How a new Bitcoin ATH might be triggered by the Kimchi Premium
Bitcoin has been comfortably resting above the $61,500-mark, with the larger market rejoicing at the crypto’s uptrend over the past few weeks. However, this wasn’t a moment to rejoice for one section of traders who saw their profits dwindle. Notably, in spite of the bullish momentum, the Kimchi Premium or the Korea Premium Index has been trading at all-time low levels.
So, what’s this complicated relationship between the Korea Premium and BTC’s price, and can the same predict Bitcoin’s momentum?
Kimchi Premium and BTC’s price
Bitcoin’s “Kimchi premium” is the difference between prices on South Korean exchanges and other global exchanges. While it can be speculated that the price difference is due to the lack of high-return investment options for investors in South Korea, the Korea Premium is more of a retail phenomenon.
As highlighted in a previous article, the Kimchi premium Index is purely a retail FOMO indicator mostly because there are no notable crypto-funds in Korea and the nation has very strict capital control policies.
Nonetheless, there’s a peculiar relationship between the Korea Premium Index and BTC’s price. The two have had a more or less inversely proportional relationship. For instance, whenever Bitcoin rallies, the Kimchi premium goes down and vice versa.

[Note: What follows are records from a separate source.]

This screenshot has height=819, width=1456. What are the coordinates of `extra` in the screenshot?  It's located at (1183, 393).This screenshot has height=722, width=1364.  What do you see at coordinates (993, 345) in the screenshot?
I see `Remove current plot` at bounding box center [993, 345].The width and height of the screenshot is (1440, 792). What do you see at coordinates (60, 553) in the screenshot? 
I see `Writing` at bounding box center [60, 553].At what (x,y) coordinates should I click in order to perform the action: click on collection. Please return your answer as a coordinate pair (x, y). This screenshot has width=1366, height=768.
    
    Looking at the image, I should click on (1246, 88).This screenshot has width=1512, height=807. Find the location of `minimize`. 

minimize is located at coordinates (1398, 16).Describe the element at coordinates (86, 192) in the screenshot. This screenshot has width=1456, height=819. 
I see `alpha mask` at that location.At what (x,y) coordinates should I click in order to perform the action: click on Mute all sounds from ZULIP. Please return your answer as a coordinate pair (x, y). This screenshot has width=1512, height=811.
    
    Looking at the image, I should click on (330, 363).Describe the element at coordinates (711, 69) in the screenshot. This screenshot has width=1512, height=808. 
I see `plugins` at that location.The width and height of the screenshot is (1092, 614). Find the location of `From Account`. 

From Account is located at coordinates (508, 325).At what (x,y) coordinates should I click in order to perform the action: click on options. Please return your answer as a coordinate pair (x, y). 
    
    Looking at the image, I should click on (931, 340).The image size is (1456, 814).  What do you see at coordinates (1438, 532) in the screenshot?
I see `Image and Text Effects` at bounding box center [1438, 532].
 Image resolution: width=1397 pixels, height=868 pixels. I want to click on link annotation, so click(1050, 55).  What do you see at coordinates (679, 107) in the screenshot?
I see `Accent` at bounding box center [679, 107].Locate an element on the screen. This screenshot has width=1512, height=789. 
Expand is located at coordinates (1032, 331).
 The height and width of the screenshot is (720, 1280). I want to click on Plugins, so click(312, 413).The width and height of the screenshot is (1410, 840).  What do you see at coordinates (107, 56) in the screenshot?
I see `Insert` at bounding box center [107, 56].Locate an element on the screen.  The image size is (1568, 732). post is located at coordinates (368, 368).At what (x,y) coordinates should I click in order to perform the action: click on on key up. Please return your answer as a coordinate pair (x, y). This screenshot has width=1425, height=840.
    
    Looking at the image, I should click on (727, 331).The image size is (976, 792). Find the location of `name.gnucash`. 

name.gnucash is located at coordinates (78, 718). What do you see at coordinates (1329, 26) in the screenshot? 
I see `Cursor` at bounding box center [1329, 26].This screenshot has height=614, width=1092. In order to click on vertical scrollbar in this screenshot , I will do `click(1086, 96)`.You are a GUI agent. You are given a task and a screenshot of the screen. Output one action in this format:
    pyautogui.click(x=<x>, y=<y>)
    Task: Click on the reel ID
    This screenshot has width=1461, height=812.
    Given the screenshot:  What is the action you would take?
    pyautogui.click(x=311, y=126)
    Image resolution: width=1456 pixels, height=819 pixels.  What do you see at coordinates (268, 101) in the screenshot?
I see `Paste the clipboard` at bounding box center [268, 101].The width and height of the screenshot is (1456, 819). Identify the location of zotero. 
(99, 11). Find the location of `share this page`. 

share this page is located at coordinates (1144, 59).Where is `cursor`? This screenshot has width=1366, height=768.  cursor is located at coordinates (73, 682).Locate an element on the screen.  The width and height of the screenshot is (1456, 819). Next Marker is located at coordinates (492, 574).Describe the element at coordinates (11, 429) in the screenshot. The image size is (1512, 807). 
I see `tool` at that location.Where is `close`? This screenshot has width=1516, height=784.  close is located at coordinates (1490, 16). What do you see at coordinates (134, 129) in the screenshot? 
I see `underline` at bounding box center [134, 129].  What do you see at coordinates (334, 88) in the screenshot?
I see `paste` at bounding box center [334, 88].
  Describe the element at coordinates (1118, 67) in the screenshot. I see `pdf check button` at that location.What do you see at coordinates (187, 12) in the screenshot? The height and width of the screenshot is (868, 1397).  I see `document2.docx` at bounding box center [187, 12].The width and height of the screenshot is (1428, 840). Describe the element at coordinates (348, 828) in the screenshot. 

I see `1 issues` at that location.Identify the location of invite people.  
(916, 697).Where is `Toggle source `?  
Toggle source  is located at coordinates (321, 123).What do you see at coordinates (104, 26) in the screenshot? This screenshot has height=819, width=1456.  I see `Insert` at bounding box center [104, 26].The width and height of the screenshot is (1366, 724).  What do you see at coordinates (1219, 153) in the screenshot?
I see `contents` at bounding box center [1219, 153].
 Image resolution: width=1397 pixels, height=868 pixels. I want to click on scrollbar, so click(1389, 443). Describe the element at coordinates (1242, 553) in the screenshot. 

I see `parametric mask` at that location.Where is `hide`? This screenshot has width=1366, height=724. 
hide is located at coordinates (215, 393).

The last time Kimchi premium dropped to an all-time low, BTC’s price saw close to 15% gains in early August. At the time of writing too, a similar deviation in BTC’s price and the Kimchi premium Index could be seen.
Notably, at the time of writing, the Korean premium was falling near zero. This move is very likely to confirm a full-fledged hike after the price’s sideways momentum over the last week. Ergo, the question remains – Is BTC set to see another breakout, possibly pushing it to a new ATH?
Other signs of a breakout
BTC mempool continued to be empty, even throughout the recent price recovery. A mempool or a contraction of memory and pool is a cryptocurrency node’s mechanism for storing information on unconfirmed transactions. It acts as a sort of waiting room for transactions that have not yet been included in a block.
Curiously, data from CryptoQuant seemed to show that two potential reasons for the mempool staying low could be,
– Increase in lightning network capacity to 3.2 thousand BTC
– Generally low on-chain activity
The hike in lightning network capacity has played a major role in the same. Additionally, the comparatively low on-chain activity signified how the retail craze hadn’t reached its high potential, leaving more room for BTC’s price to grow.
All in all, looks like Bitcoin may be primed for a rise. A break away from consolidation would confirm the same.